On Monday, I sat down with my 2 boys and read them a copy of “Free at Last! The Story of Martin Luther King, Jr.” I read to them about the bus boycotts and the March on Washington. I tried to explain to my 5-and almost 7-year-old boys that sometimes people are so uncomfortable with a group of people that they will do anything they can to keep them down.
My 7-year-old said that Martin Luther King, Jr. lived a long time ago and those things were in the past. But I feel like it’s still a current issue. A startling example in my mind is how the powers that be in Arizona are doing everything they can to keep Latinos down.
Last year, the state passed a law giving police the power to ask anyone stopped for any reason to show proof of citizenship. Just like poll taxes and voting tests in the old South, it’s portrayed as a non-discriminatory measure when in fact it’s clearly intended to be used against a specific group. Does anyone really think that the police in Arizona are going to ask a white person in Scottsdale for their green card or passport? When’s the last time you carried “proof of citizenship” when you walked down the street?
Now, the state is threatening to take away 10 percent of state funding from the Tucson Unified School District if it doesn’t shut down its Mexican-American Studies program. That’s $15 million for a school district already facing financial hardship.
The Mexican-American Studies program came under fire last year after Arizona’s Attorney General Tom Horne (he was the state superintendent of schools at the time) introduced a law that makes it illegal to teach resentment against another race or to have a class that’s specific to one race or ethnicity.
It wouldn’t be so offensive if it affected other ethnic studies classes, but according to the New York Times, no other programs were looked at because no one complained. The only one complaining was Horne and he had the power to force a shut down.
Just like Arizona’s immigration law, I don’t know how this can be called anything but racist. First you tell kids that they have to watch out because they could be questioned by police just because of the color of their skin. Then you tell them that they can’t learn about their heritage because some people don’t like it.
How do I explain that to my kids? This isn’t in the distant past. It’s happening now and it’s happening in a place my kids love to go.
After SB1070 passed, I took my kids and husband with me to march in the May Day Rally in downtown Los Angeles. My kids were too little to understand that we were protesting an unfair law in the state where their Nana and Papi live. That we care about the rights of all people not just the ones who look like us.

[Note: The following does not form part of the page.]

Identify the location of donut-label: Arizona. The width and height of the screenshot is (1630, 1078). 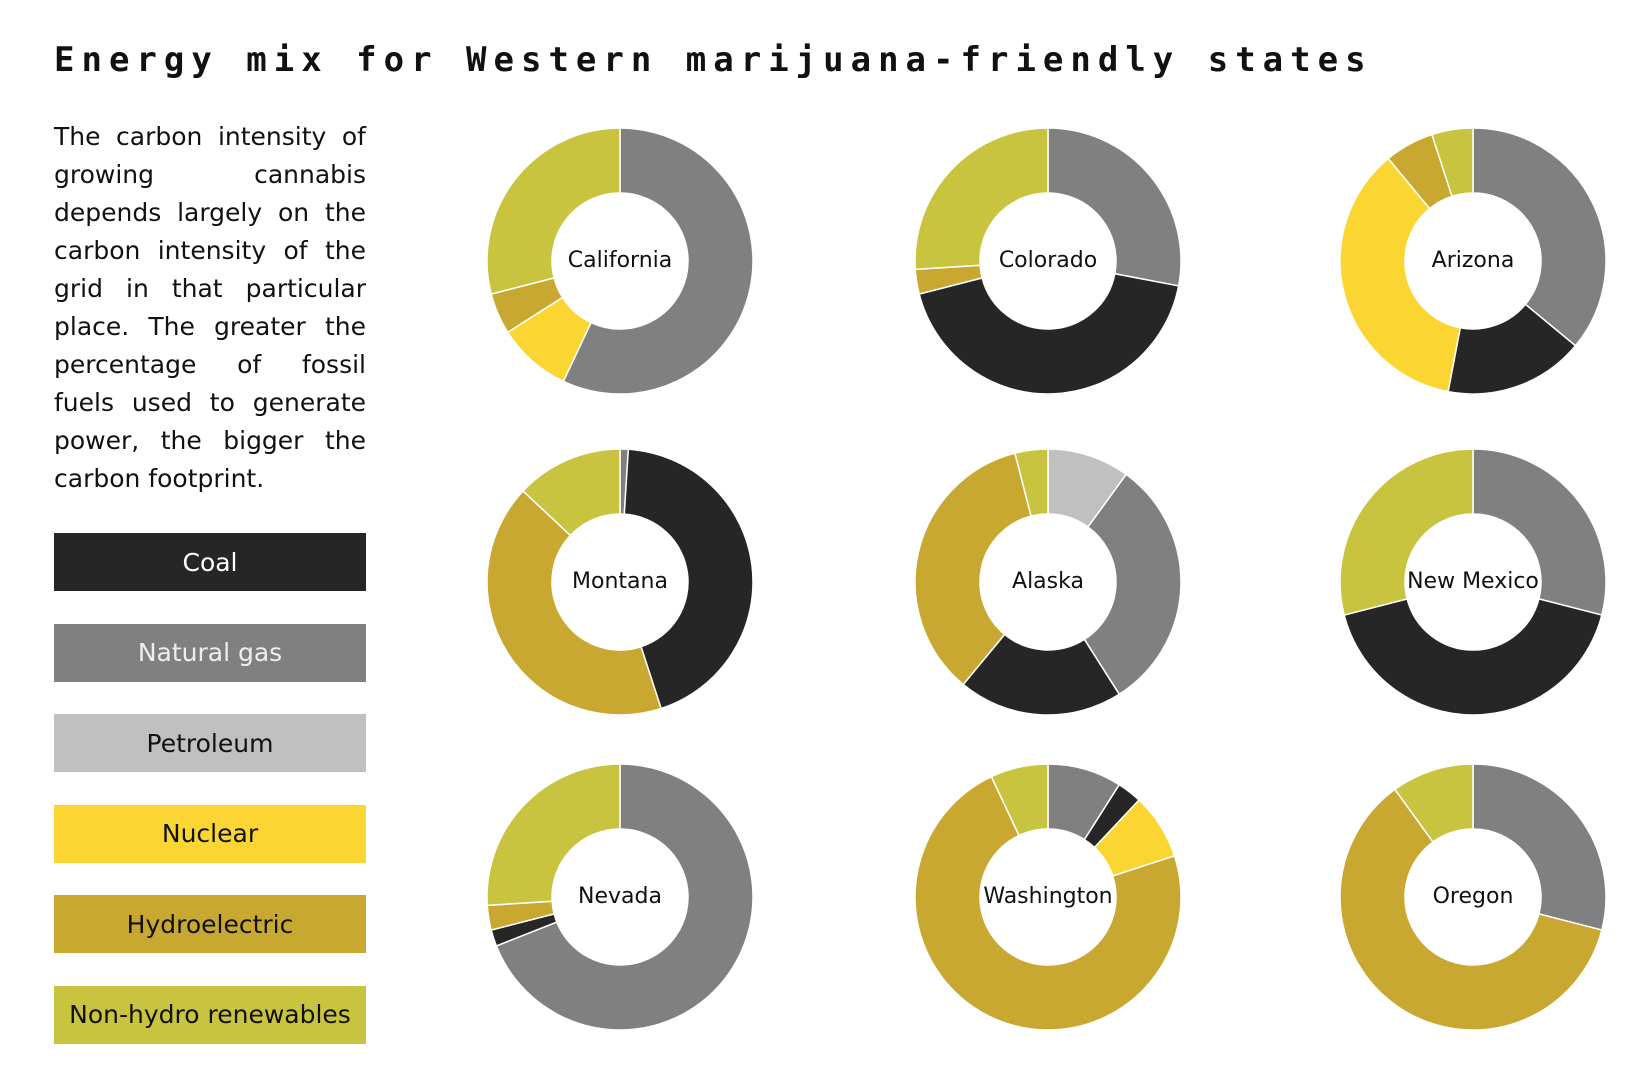
(1474, 260).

I can talk all I want about Arizona, but the fact is, I don’t live there anymore. So I called my friend Olivia, who is Mexican-American and a champion for education in the state, to get her opinion on what is going on there. She had such a different take in on the issue, I was completely taken aback.
Yes, it’s bad that they are cutting the program, she said, but TUSD has already cut art and PE programs. If Mexican-American Studies program continues to be taught, the district could lose $15 million. It’s a disproportionate amount of money to what the program costs, and it’s unfair, but that amount of money is significant.
She said the education issues they have to deal with are so monumental, that frankly, the Mexican-American studies program is at the bottom of the heap.
Arizona is ranked 49th (above only Arkansas) in spending per child on education. She’s not so much concerned with the statement that getting rid of ethnic studies makes as she is with making sure that kids have basic math and reading skills.
And, of course, it’s not just this issue that has the country looking at Arizona. SB1070 made international news. Immigration is a heated debate, but now so is gun control after Jared Loughner shot and killed 6 people, including a 9-year-old girl, and injured 13 others, including Rep. Gabrielle Giffords. Arizona has some of the most lenient gun laws in the country, a fact that has been reported over and over on the evening news.
Olivia said she doesn’t want the program cut, but she asked the question, Is it worth $15 million to keep it?
In her view, the way to fight these things is to give kids a good education at school. Teach them about their culture at home, she said. Raise them to be good, intelligent citizens who will vote against the kind of regime that is destroying her state.
I see her point, but I still despair that an underfunded school district would be forced to make that choice. Kids need math and reading skills, but they also need to learn about history, society, and the world we live in, both good and bad. I want our kids to understand that our country can do amazing things, but that we need to be vigilant to make sure the rights of all people are respected.
Now, that is something I can tell my kids.